Manuel da Costa Jácome parlait autant du long trajet Halifax-Montréal en train que de la traversée en bateau : « Le voyage de deux jours était interminable, exténuant. […] Nous étions déroutés, tout ce qu’on voyait était si différent, le pays n’avait pas de fin. Le fait que nous ne parlions pas la langue a causé beaucoup de frustrations. On était comme des enfants, sans comprendre ce qu’on nous disait, où nous étions et où nous allions. » Il se plaisait à parler du pain tranché Weston qu’on lui a servi dans le train, et à en rire. Les serveurs ont mis du pain sur toutes les tables. En quelques minutes, il a été mangé par les voyageurs affamés. Les serveurs en remettaient, le pain disparaissait aussitôt. Manuel, comme bien des Açoriens, pensait qu’on leur servait une sorte de gâteau. Il disait avoir mangé l’équivalent d’un pain à lui seul.
Le voyage a été beaucoup plus facile pour ceux qui ont suivi dans la deuxième moitié des années 1950 et dans les années 1960. Ils prenaient l’avion et atterrissaient directement à Montréal, où ils étaient souvent reçus par des Açoriens déjà installés. « Ils n’étaient pas seuls à l’arrivée comme nous! », disait Manuel da Costa Jácome.
Premiers contacts, premières expériences
Pionniers - travail
Manuel Arruda, qui a voyagé à bord du Saturnia, se souvient de sa sortie du train à Montréal : « Nous étions réellement perdus. Il faisait froid, très froid. Arrivés à Montréal, nous avons attendu des guides qui ne se sont jamais présentés. Ne sachant ni parler français ou anglais ni m’orienter, j’ai demandé à quelqu’un en gesticulant où nous pouvions dormir. Il m’a répondu en pointant vers une maison de chambres. » Les nouveaux venus se sont dirigés vers cette maison. Le lendemain, leurs lourdes valises à la main, ils ont marché jusqu’au bureau de l’immigration qui se trouvait très loin de là. Le chauffeur de taxi leur demandait une somme énorme, 50 sous, ils ont refusé.
Pionniers - travail 2
Pendant ces premiers mois, un prêtre brésilien, padre Almeida, était le seul appui de ces immigrants açoriens. Il les aidait à s’installer, à s’intégrer et même à se protéger contre les nombreuses arnaques. Ils avaient deux grands handicaps. Ils ne parlaient pas français et ne connaissaient pas le fonctionnement du pays. Certains patrons profitaient de leur ignorance pour les exploiter. « Nous avons travaillé comme des esclaves, parfois jusqu’à 16 heures par jour, avec peu de nourriture. J’ai pleuré très souvent », dit monsieur Arruda.

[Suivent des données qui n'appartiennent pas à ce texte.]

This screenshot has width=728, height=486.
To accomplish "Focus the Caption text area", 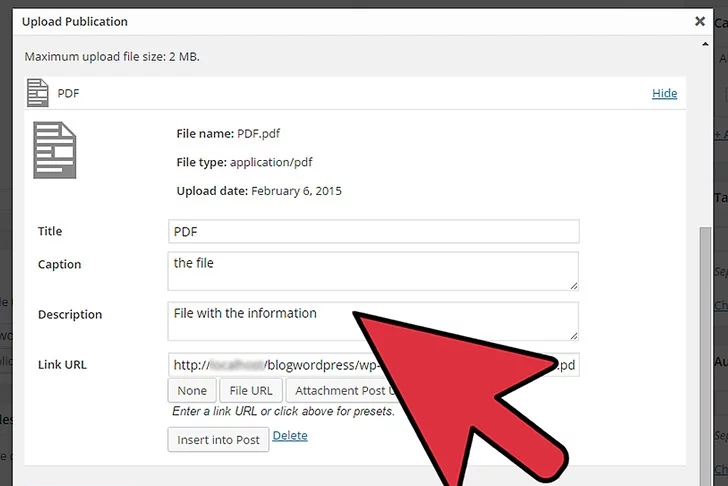I will point(373,271).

Heureusement, d’autres ont connu de meilleures situations. Jacinto Medeiros a fait partie de la première vague d’émigration, porté par l’espoir d’un monde meilleur. Il dit l’avoir trouvé : « Dès mon arrivée, je gagnais 50 dollars par mois ou 1,70 dollar par jour, soit trois fois plus que ce que je gagnais aux Açores! »
JACOME, José-Louis. D’une île à l’autre. Fragments de mémoire, Montréal, autoédition, 2018, 255 p.